(Records from a data collection)
————————

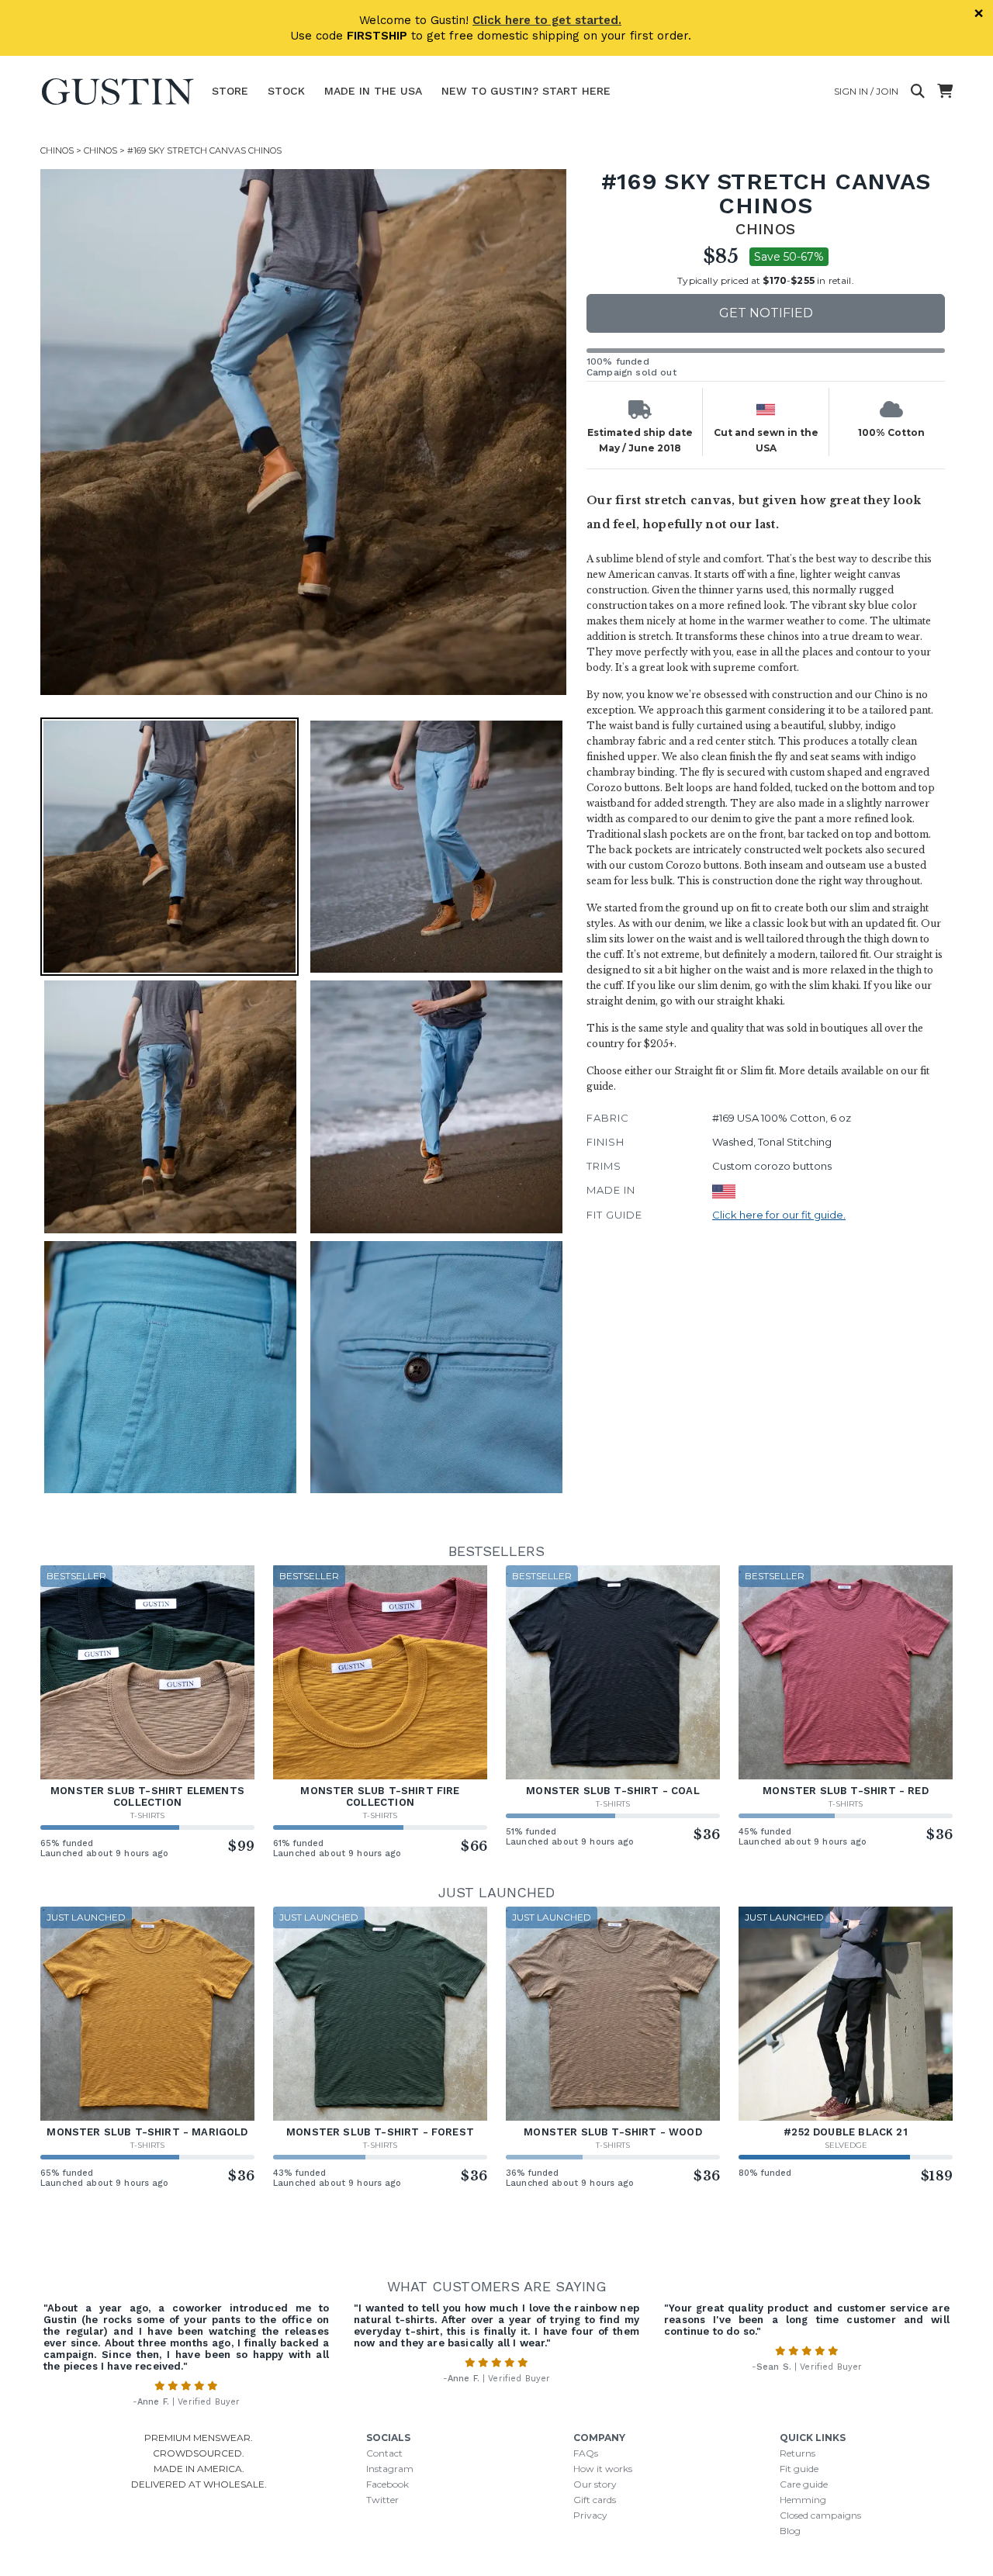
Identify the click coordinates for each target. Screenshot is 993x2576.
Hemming (803, 2499)
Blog (790, 2530)
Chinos (57, 150)
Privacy (590, 2515)
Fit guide (799, 2468)
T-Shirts (147, 1815)
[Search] (918, 91)
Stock (286, 91)
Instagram (389, 2468)
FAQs (585, 2453)
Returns (797, 2453)
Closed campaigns (820, 2515)
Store (230, 91)
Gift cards (594, 2499)
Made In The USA (373, 91)
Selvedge (846, 2145)
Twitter (382, 2499)
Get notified (766, 313)
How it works (602, 2468)
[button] (303, 432)
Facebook (387, 2484)
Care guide (804, 2484)
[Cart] (945, 91)
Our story (595, 2484)
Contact (384, 2453)
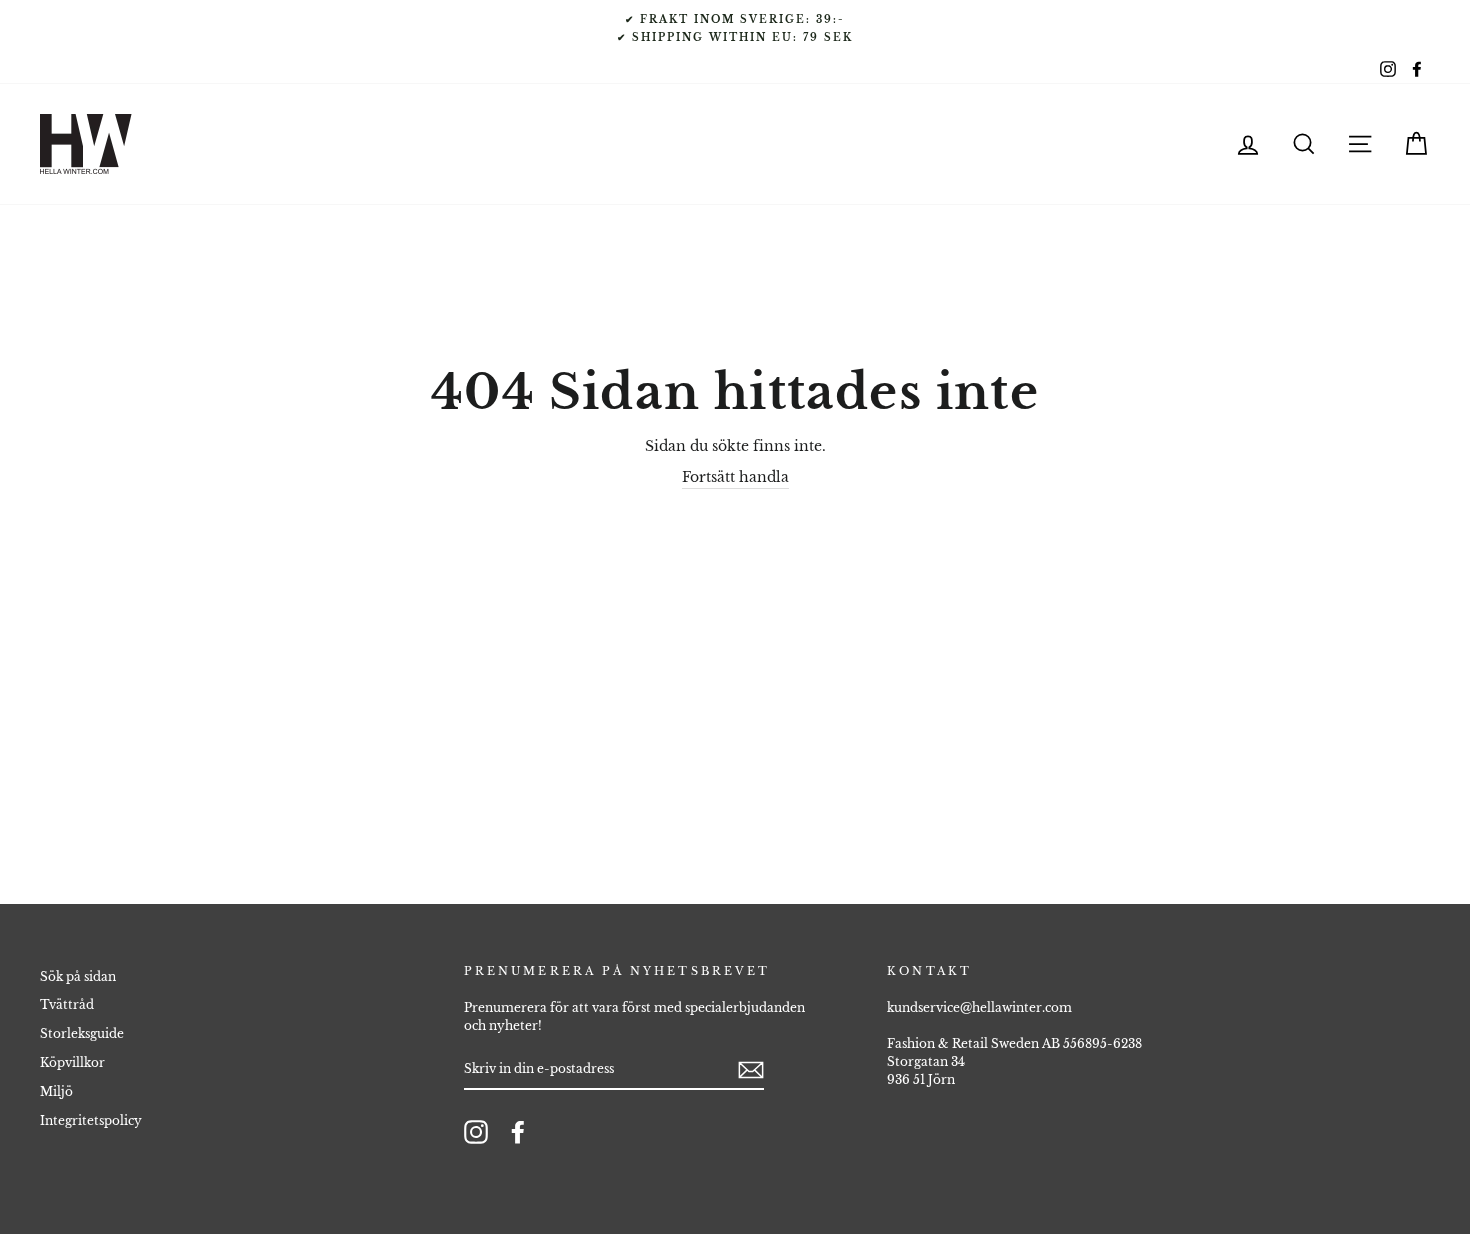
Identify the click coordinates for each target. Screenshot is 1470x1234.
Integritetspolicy (91, 1120)
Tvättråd (67, 1004)
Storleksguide (82, 1033)
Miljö (56, 1091)
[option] (735, 28)
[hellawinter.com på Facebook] (518, 1132)
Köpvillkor (72, 1062)
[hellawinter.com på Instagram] (476, 1132)
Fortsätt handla (735, 477)
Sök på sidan (78, 976)
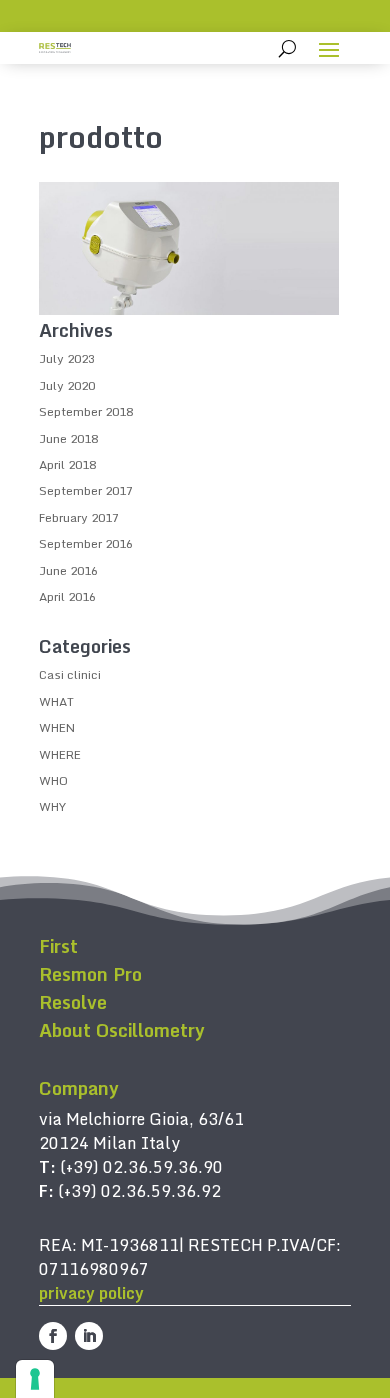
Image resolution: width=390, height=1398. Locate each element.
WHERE (60, 754)
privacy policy (91, 1293)
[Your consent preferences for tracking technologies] (35, 1379)
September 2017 (86, 490)
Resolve (73, 1002)
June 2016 (68, 570)
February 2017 (79, 517)
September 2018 (86, 411)
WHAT (56, 701)
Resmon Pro (90, 974)
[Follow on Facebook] (53, 1336)
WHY (52, 806)
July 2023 (67, 358)
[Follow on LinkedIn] (89, 1336)
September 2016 (86, 543)
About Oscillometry (122, 1030)
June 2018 (68, 438)
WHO (53, 780)
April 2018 (67, 464)
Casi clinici (70, 674)
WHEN (57, 727)
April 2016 (67, 596)
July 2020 (67, 385)
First (58, 946)
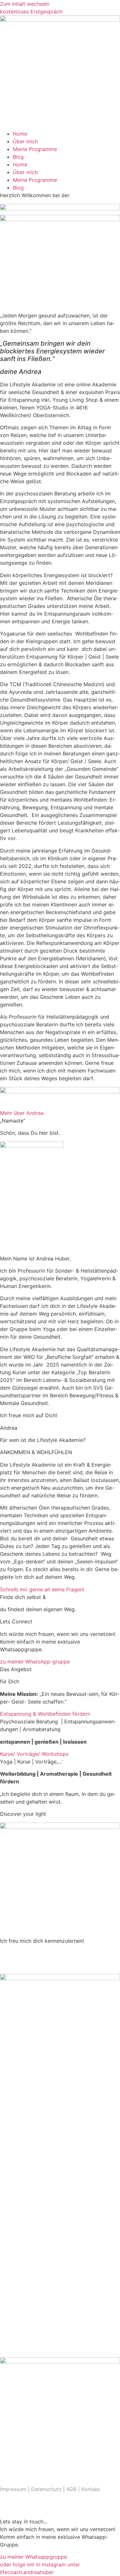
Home (20, 133)
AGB (72, 2489)
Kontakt (90, 2489)
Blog (18, 157)
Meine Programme (35, 149)
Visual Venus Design (52, 2509)
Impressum (13, 2489)
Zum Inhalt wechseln (24, 4)
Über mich (25, 141)
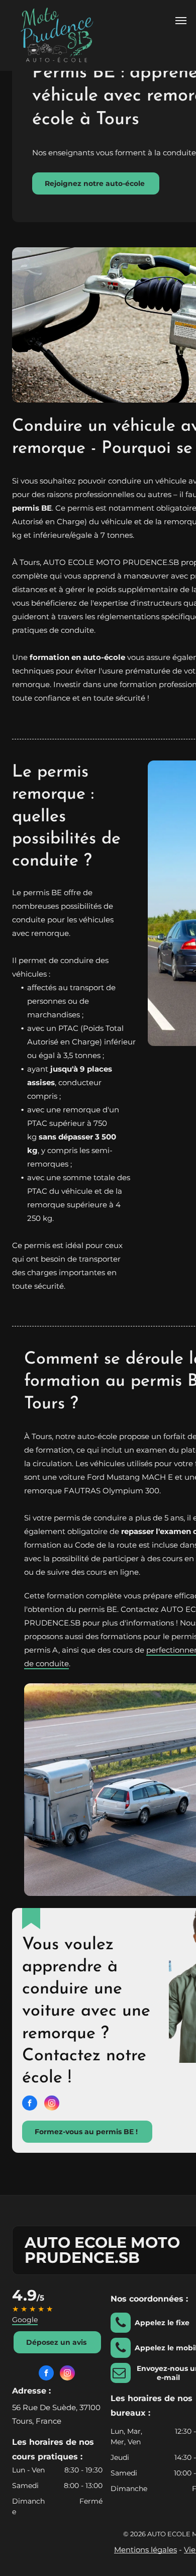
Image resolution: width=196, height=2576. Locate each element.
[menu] (181, 21)
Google (25, 2319)
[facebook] (29, 2104)
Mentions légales (145, 2549)
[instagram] (51, 2104)
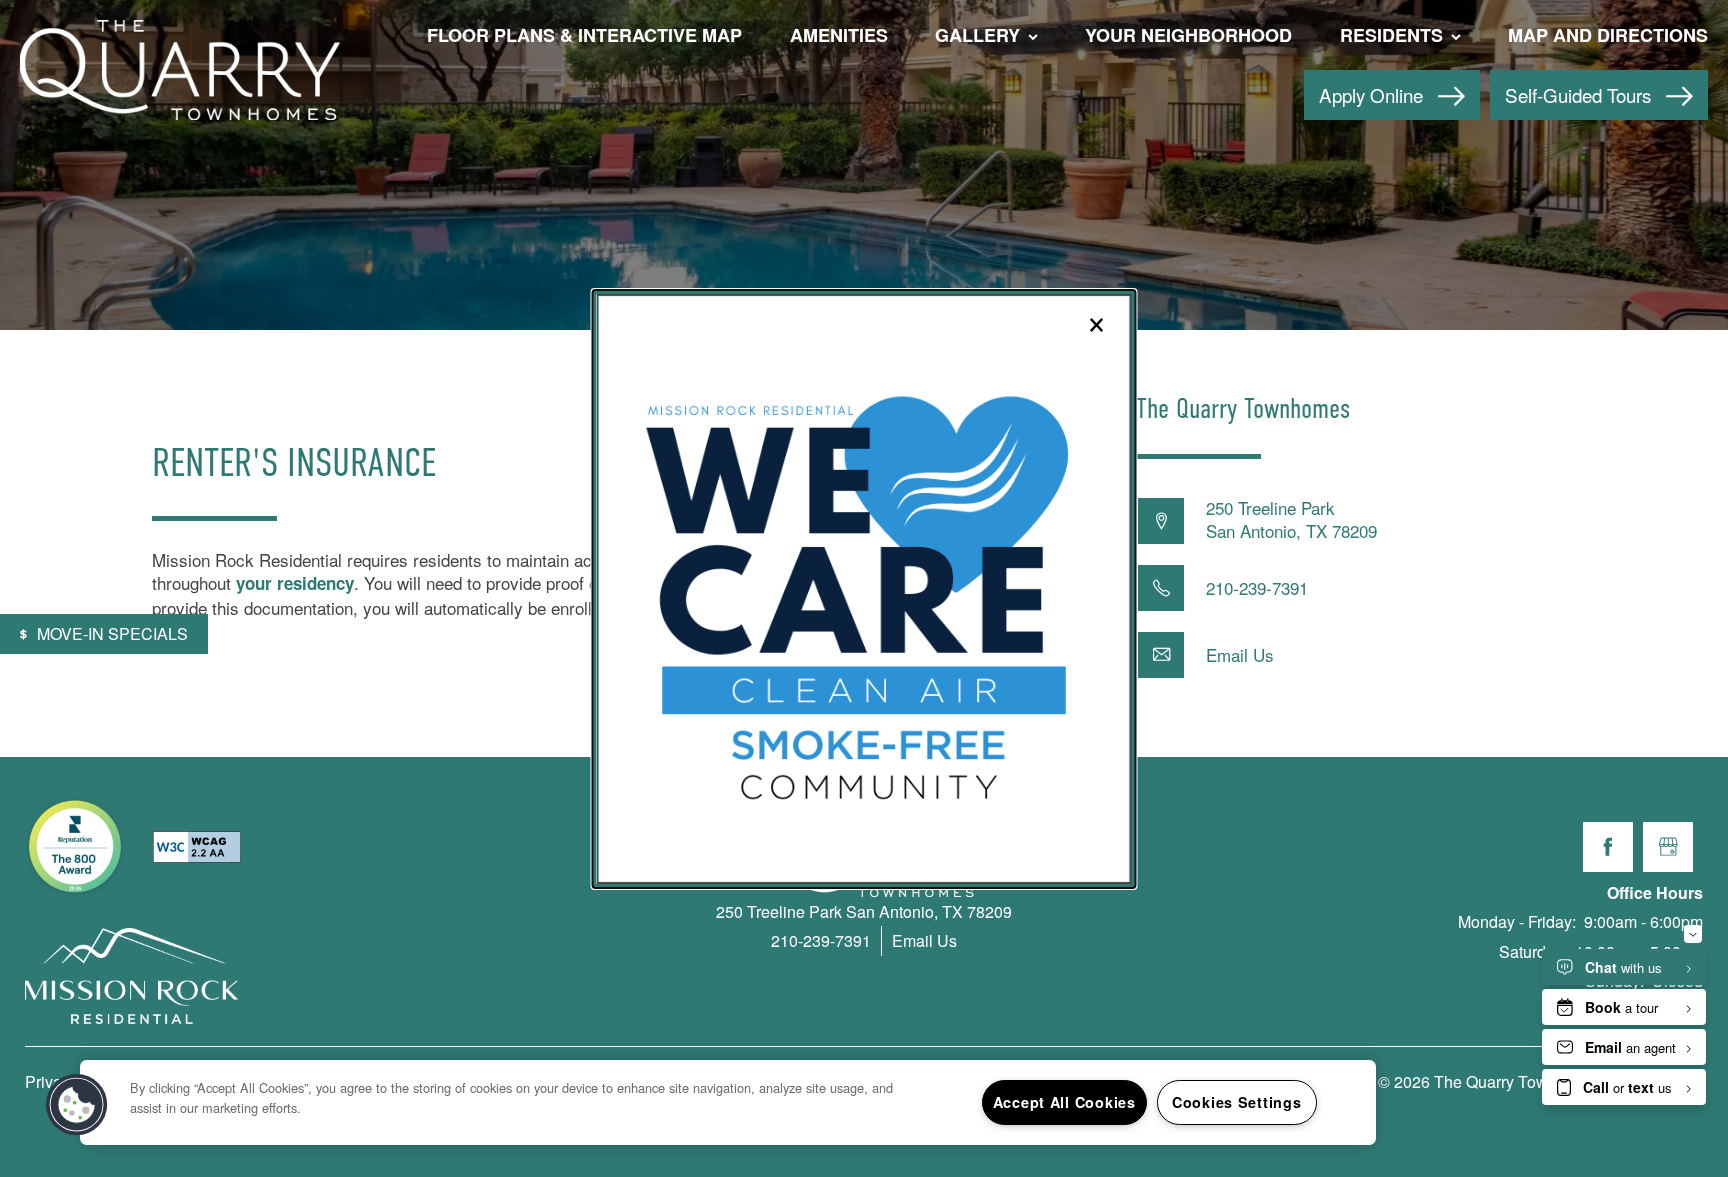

————————

Go through the records line by line and give the number of lines with the string "target" in them, stating nothing else.

:: Answer section ::
2